The relationship
you build with your dog should be the main focus of any training
program.
When teaching something new, if your dog is failing repeatedly
here are 6 steps to remember.
1. Take a training step back to something a little easier where
he was successful.
2. Your dog should succeed at a specific behavior at least 80%
of the time before you ask for something additional. For example,
say your dog does a perfect stay for 30 seconds but then you
move the duration up to a minute and a half with poor results.
Go back to the 30 second stay, and when you have consistent
success, raise it to 45 seconds, and then 60, etc, with success
at each step before moving on.
3. Be sure to highly reward positive outcomes consistently and
ignore mistakes.
4. If your dog makes a few training mistakes in a row, ask for
something fun and easy to reward, such as a hand touch, and
then give a "screw up" cookie, or play a short game
of tug, to keep your dog motivated.
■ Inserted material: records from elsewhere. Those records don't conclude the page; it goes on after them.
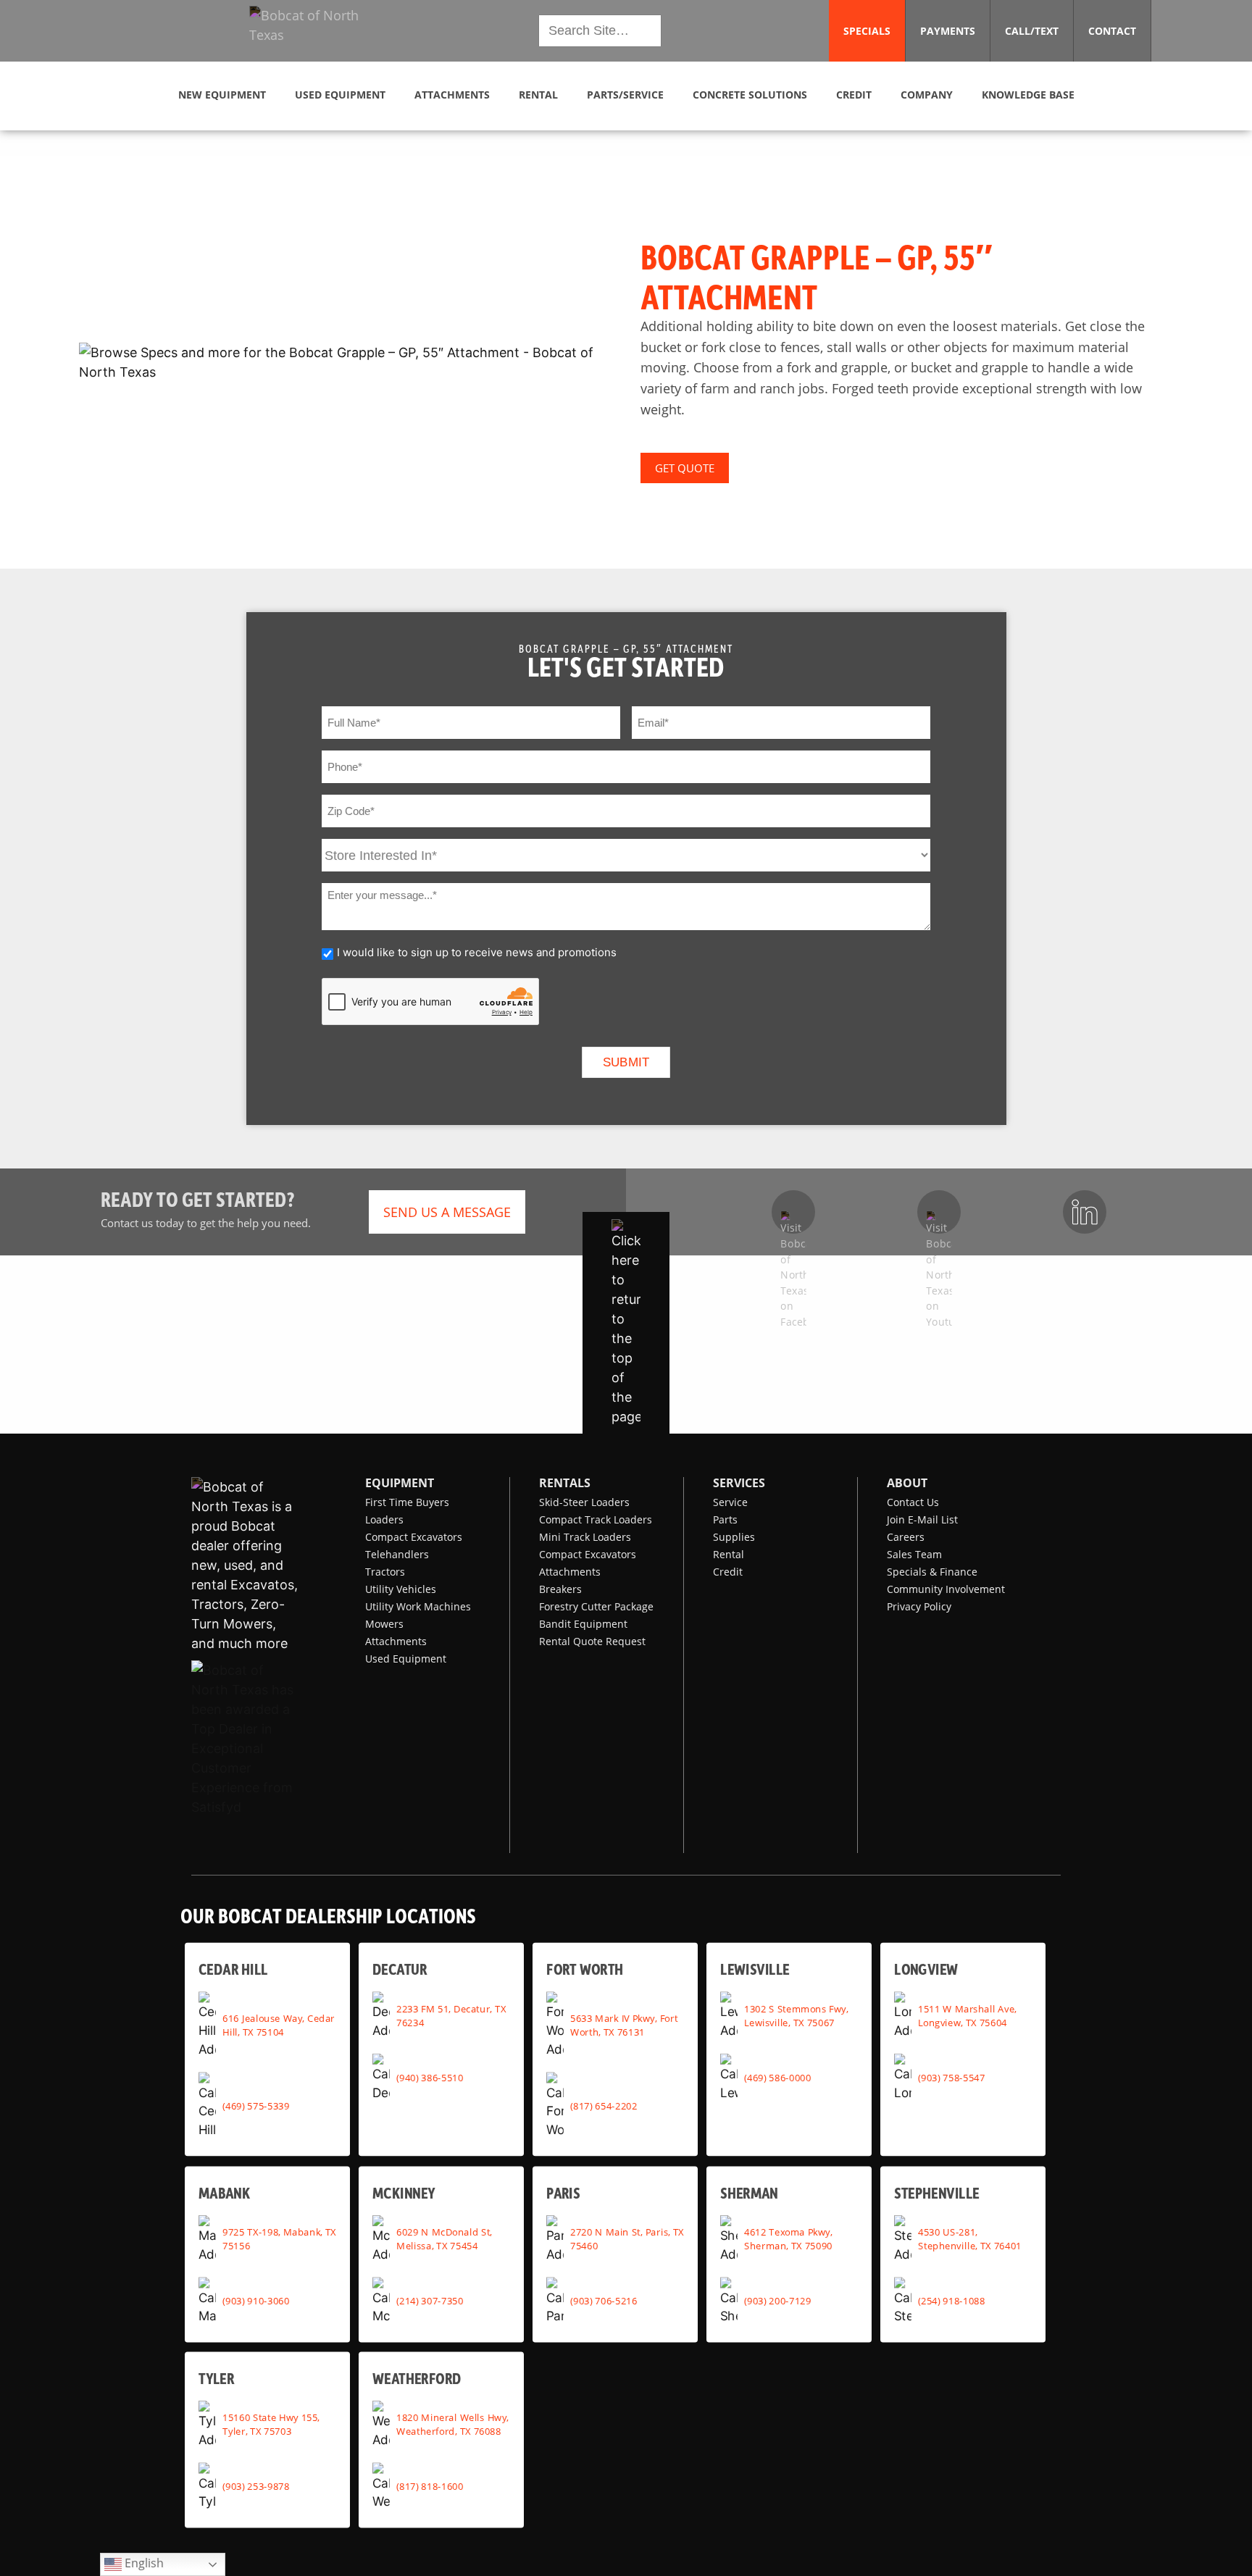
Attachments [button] (452, 94)
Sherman (749, 2192)
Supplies (734, 1537)
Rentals (564, 1483)
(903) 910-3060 (255, 2300)
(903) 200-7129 (777, 2300)
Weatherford (417, 2377)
Your dog will stay confident
and happy without you having to reward an incorrect performance.
5. Don't increase the level of difficulty too quickly.
6. Don't increase the distraction level too quickly either.
Start training a new behavior in a quiet, distraction-free location
first. Increase distractions (such as sounds, activity in area-
other animals and people, and toys or treats strewn around training
location) slowly and with success.
Success will keep both of you happy and motivated.
Be a splitter, not a lumper.
• Don't lump many steps of a lesson together, be sure
to split them apart.
• For example, if you want to teach a heel with a sit
at the end, be sure your dog is succeeding at moving with you
at the heel first. Reward that.
• Only after you have that success consistently should
you add another part to the lesson; in this example, the sit
when you stop forward motion.
• Lumping too many things together will confuse your dog
and cause him to make mistakes, which will demotivate him (and
you!).
• Another example of splitting is training the contact
behavior at the bottom of the A-frame. Teach the target touch
first and away from the contact equipment, then add it to the
bottom of the A-frame to teach the two on/two off behavior.
No verbal or physical corrections should be used when mistakes
are made.
• Don't punish your dog for what you have trained or failed
to train.
• Add fun and play time into training and stop before
your dog wants to.
• Always end on a positive note.
• Fun, upbeat, and short periods of training are much
more effective than long, tiring training sessions.
• Don't forget to reward successes highly.
• If you are feeling tired or impatient, ask for something
easy to reward and then stop.
The relationship you are building is its own best reward.